Optics and Lithography Mathematical Modeling

Optics and Lithography Mathematical Modeling

A comprehensive guide to the mathematical foundations of semiconductor lithography, covering electromagnetic theory, Fourier optics, optimization mathematics, and stochastic processes.

1. Fundamental Imaging Theory

1.1 The Resolution Limits

The Rayleigh equations define the physical limits of optical lithography:

Resolution:

$$
R = k_1 \cdot \frac{\lambda}{NA}
$$

Depth of Focus:

$$
DOF = k_2 \cdot \frac{\lambda}{NA^2}
$$

Parameter Definitions:

- $\lambda$ — Wavelength of light (193nm for ArF immersion, 13.5nm for EUV)
- $NA = n \cdot \sin(\theta)$ — Numerical aperture
- $n$ — Refractive index of immersion medium
- $\theta$ — Half-angle of the lens collection cone
- $k_1, k_2$ — Process-dependent factors (typically $k_1 \geq 0.25$ from Rayleigh criterion; modern processes achieve $k_1 \sim 0.3–0.4$)

Fundamental Tension:

- Improving resolution requires:
- Increasing $NA$, OR
- Decreasing $\lambda$
- Both degrade depth of focus quadratically ($\propto NA^{-2}$)

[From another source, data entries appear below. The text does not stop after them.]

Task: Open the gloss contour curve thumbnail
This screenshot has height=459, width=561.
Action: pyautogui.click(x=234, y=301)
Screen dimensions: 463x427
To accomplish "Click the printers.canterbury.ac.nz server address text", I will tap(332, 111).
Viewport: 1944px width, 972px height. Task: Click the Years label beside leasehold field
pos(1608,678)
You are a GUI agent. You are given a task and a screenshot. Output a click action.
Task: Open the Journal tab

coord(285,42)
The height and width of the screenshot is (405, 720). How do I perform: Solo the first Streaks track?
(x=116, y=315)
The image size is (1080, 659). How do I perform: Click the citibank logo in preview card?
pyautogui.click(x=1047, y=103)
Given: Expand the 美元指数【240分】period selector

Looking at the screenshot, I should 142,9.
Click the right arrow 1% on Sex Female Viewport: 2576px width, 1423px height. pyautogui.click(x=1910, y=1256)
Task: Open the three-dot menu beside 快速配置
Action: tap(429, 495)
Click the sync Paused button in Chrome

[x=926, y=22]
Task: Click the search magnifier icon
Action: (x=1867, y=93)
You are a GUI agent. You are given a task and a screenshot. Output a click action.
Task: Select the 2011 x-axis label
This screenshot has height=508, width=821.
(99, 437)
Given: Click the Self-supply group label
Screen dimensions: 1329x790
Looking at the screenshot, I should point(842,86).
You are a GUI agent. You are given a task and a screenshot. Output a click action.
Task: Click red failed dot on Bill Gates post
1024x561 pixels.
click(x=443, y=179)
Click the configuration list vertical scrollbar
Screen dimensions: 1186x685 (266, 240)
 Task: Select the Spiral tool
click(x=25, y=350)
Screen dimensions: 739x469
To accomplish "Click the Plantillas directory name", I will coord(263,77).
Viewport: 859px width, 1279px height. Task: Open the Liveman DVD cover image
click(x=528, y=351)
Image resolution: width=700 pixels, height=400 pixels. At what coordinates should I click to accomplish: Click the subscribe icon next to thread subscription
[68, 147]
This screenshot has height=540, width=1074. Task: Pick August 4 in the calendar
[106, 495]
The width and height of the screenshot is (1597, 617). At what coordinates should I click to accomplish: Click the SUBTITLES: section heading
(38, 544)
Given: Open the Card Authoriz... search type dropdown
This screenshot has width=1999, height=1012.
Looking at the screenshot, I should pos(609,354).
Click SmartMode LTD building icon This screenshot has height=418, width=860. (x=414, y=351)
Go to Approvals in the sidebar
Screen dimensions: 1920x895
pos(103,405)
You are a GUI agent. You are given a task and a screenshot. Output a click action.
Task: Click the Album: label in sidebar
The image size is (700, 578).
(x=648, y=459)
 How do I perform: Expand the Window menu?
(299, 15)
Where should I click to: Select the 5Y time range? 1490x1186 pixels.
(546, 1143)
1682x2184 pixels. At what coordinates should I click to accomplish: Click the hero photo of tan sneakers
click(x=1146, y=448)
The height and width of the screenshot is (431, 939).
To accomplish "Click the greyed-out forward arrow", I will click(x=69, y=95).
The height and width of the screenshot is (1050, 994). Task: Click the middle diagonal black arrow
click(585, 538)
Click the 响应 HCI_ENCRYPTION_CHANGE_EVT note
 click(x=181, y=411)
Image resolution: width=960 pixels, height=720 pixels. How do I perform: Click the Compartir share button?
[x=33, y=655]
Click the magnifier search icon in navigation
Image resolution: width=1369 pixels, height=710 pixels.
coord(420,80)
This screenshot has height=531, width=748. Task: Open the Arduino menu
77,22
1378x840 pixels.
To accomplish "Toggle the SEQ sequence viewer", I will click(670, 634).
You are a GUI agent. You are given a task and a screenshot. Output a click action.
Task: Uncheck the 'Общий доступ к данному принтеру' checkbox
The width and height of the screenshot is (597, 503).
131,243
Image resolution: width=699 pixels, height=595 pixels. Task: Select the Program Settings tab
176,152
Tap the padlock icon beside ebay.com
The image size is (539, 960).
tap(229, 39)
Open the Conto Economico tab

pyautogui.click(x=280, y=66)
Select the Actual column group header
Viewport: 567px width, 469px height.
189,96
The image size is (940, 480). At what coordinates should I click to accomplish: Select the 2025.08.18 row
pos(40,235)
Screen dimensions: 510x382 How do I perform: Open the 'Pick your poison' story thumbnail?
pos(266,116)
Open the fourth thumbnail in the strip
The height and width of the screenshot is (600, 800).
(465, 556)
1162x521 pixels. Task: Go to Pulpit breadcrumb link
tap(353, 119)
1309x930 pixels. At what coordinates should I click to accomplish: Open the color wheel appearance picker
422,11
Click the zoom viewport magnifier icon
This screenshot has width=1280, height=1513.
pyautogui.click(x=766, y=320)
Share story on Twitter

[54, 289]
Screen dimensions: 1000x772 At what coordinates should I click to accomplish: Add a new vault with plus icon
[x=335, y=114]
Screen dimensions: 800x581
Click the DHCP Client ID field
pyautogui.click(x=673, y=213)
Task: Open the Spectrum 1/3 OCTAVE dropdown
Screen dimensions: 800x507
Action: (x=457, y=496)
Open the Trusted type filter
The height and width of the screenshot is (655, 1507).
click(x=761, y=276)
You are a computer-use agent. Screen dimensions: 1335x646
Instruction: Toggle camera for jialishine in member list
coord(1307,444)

2. Fourier Optics Framework

The projection lithography system is modeled as a linear shift-invariant system in the Fourier domain.

2.1 Coherent Imaging

For a perfectly coherent source, the image field is given by convolution:

$$
E_{image}(x,y) = E_{object}(x,y) \otimes h(x,y)
$$

In frequency space (via Fourier transform):

$$
\tilde{E}_{image}(f_x, f_y) = \tilde{E}_{object}(f_x, f_y) \cdot H(f_x, f_y)
$$

Key Components:

- $h(x,y)$ — Amplitude Point Spread Function (PSF)
- $H(f_x, f_y)$ — Coherent Transfer Function (pupil function)
- Typically a circ function for circular aperture
- Cuts off spatial frequencies beyond $\frac{NA}{\lambda}$

2.2 Partially Coherent Imaging — The Hopkins Formulation

Real lithography systems operate in the partially coherent regime :

$$
\sigma = 0.3 - 0.9
$$

where $\sigma$ is the ratio of condenser NA to objective NA.

Transmission Cross Coefficient (TCC) Integral

The aerial image intensity is:

$$
I(x,y) = \int\!\!\!\int\!\!\!\int\!\!\!\int TCC(f_1,g_1,f_2,g_2) \cdot M(f_1,g_1) \cdot M^*(f_2,g_2) \cdot e^{2\pi i[(f_1-f_2)x + (g_1-g_2)y]} \, df_1 \, dg_1 \, df_2 \, dg_2
$$

The TCC itself is defined as:

$$
TCC(f_1,g_1,f_2,g_2) = \int\!\!\!\int J(f,g) \cdot P(f+f_1, g+g_1) \cdot P^*(f+f_2, g+g_2) \, df \, dg
$$

Parameter Definitions:

- $J(f,g)$ — Source intensity distribution (conventional, annular, dipole, quadrupole, or freeform)
- $P$ — Pupil function (including aberrations)
- $M$ — Mask transmission/diffraction spectrum
- $M^*$ — Complex conjugate of mask spectrum

Computational Note: This is a 4D integral over frequency space for every image point — computationally expensive but essential for accuracy.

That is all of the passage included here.